Purify.
Return the matrix x without rows and cols containing respectively more than th0 * x.shape[1] and th1 * x.shape[0] NaNs.
Output
- xout, v0, v1
where v0 are the valid index at dimension 0 and v1 are the valid index at dimension 1
Example:
>>> import numpy as np
>>> import mlpy
>>> x = np.array([[1, 4, 4 ],
... [2, 9, np.NaN],
... [2, 5, 8 ],
... [8, np.NaN, np.NaN],
... [np.NaN, 4, 4 ]])
>>> y = np.array([1, -1, 1, -1, -1])
>>> x, v0, v1 = mlpy.purify(x, 0.4, 0.4)
>>> x
array([[ 1., 4., 4.],
[ 2., 9., NaN],
[ 2., 5., 8.],
[ NaN, 4., 4.]])
>>> v0
array([0, 1, 2, 4])
>>> v1
array([0, 1, 2])
New in version 2.0.4.
Knn imputing.
Input
- x - [2D numpy array float] (#sample x #feature) data to impute
- y - [1D numpy array integer/float] labels
- k - [integer] number of nearest neighbor
- dist - [string] adopted distance (‘se’ = SQUARED EUCLIDEAN, ‘e’ = EUCLIDEAN)

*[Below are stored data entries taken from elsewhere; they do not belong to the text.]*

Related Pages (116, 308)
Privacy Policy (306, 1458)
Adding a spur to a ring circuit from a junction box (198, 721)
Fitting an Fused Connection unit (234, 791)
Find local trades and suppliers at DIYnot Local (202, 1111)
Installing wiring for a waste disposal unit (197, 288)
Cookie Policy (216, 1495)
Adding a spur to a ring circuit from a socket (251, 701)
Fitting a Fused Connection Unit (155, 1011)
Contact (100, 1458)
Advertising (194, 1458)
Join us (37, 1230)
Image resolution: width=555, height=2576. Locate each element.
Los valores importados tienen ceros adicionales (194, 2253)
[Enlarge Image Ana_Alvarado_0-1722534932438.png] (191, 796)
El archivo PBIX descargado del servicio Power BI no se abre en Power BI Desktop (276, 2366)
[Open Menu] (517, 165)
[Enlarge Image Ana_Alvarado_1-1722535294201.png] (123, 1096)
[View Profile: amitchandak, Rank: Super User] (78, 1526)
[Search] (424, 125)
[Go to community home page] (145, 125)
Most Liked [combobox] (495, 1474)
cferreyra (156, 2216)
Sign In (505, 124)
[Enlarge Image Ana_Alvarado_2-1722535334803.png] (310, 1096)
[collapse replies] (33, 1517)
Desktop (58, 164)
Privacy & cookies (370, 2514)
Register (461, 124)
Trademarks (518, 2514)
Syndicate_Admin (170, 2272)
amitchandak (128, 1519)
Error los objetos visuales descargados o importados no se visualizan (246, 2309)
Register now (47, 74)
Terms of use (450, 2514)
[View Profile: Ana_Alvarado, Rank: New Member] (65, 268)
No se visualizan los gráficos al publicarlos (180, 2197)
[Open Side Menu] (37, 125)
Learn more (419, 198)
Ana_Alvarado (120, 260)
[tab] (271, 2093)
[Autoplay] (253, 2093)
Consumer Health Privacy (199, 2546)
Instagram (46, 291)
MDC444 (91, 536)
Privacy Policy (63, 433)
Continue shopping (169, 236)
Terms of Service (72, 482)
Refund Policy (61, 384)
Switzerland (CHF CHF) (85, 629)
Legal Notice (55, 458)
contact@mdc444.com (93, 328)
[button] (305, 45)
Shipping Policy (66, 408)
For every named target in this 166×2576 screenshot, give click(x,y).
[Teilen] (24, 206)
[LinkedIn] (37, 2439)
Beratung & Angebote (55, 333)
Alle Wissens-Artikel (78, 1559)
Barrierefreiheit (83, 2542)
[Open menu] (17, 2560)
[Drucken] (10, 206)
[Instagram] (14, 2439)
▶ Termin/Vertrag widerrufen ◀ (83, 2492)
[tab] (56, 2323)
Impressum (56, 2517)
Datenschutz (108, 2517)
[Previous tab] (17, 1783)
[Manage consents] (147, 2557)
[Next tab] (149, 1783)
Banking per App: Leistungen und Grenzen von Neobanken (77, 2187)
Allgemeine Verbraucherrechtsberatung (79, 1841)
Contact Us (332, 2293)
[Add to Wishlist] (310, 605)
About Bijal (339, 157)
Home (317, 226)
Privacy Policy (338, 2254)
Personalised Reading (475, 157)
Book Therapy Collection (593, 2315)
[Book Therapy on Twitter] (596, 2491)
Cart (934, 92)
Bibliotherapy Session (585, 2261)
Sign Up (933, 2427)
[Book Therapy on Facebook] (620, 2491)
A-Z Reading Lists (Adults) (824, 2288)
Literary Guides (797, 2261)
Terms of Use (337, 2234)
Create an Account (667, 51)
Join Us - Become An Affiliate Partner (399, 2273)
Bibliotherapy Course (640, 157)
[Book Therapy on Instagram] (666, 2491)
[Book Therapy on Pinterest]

- method - [string] method to compute the missing values (‘mean’, ‘median’)
- ldep - [bool] label depended
New in version 2.0.4.
>>> import numpy as np
>>> import mlpy
>>> x = np.array([[1, 4, 4 ],
... [2, 9, np.NaN],
... [2, 5, 8 ],
... [8, np.NaN, np.NaN],
... [np.NaN, 4, 4 ]])
>>> y = np.array([1, -1, 1, -1, -1])
>>> x, v0, v1 = mlpy.purify(x, 0.4, 0.4)
>>> x
array([[ 1., 4., 4.],
[ 2., 9., NaN],
[ 2., 5., 8.],
[ NaN, 4., 4.]])
>>> v0
array([0, 1, 2, 4])
>>> v1
array([0, 1, 2])
>>> y = y[v0]
>>> x = mlpy.knn_imputing(x, y, 2, dist='e', method='mean', ldep=False)
>>> x
array([[ 1. , 4. , 4. ],
[ 2. , 9. , 6. ],
[ 2. , 5. , 8. ],
[ 1.5, 4. , 4. ]])